A little later, we were sitting around the dinner table celebrating my in-laws' last night with us, when S excused herself from the table and came back a minute later with the makeup box she uses for her recitals. As we sipped our wine and had "grown-up" talk, S bent into my old M.A.C. compact and rubbed some blush into her cheeks. Then she smoothed some shimmery shadow onto her eyelids, dabbed her lips with gloss, and finally, whipped out the mascara and stroked her ridiculously long lashes into illegal lengths. For the grand finale, she brushed her long, golden curls out and smoothed them down, and when I looked at her, all shimmery and sparkly and glossy, I was afraid at just how lovely she looked.
"Mom? Can I go to the park?" It was obvious just why my daughter, in the middle of dinner, now all made-up, suddenly "needed" to go the park. I looked across the table at M, his eyes boring his disapproval into me.
"Honey, we're eating."
"But mom, IT'S IMPORTANT!"
I bent over and whispered into her ear. "I'm sure he's gone by now, honey."

She spent the rest of dinner getting up to go the window under the ruse of having to "use the bathroom", or "get something from her room", or needing to "stretch." But I knew what was driving her, and I thought of Gary, his baby face sprinkled with freckles, his red waves falling onto his forehead, and I understood.

I also thought of M, the first real love of S's life, and I knew that this new development had to scare the crap out of him. After all, when S was little, all she wanted to do was marry her papi. And now? He has to start letting go, little by little. Because one day, he will no longer be that man in her life.
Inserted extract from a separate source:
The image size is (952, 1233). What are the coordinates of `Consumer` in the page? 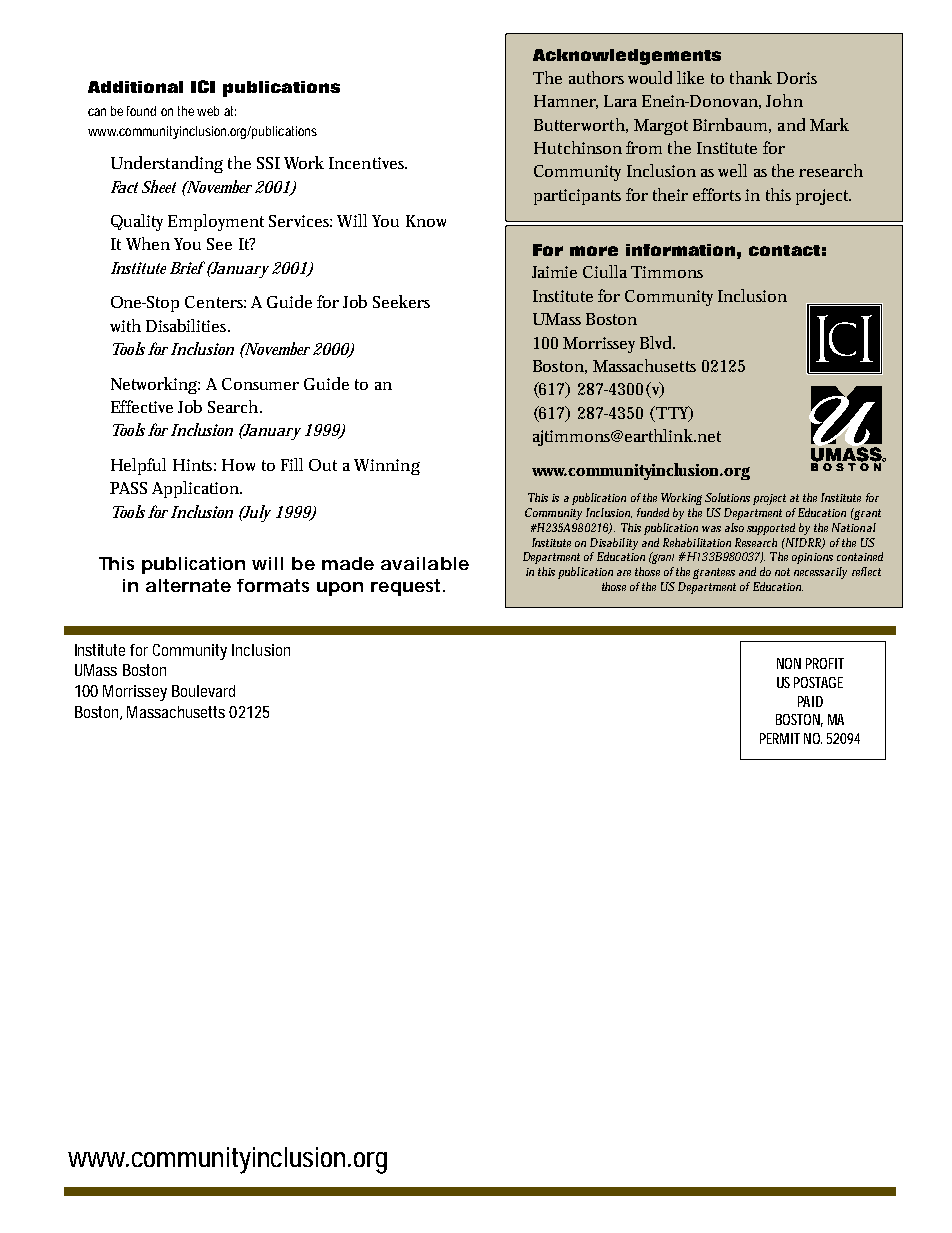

One day, it won't be just a crush; it'll be something important and serious - something that will, indeed, steal away his little girl.  I see that future loss in his eyes, and I understand.

I looked at S and noticed the lip gloss sneaking its way outside the lines of her mouth - and I still saw that little girl; the one who, despite the boy in red shorts outside the window, for now, is right here with us.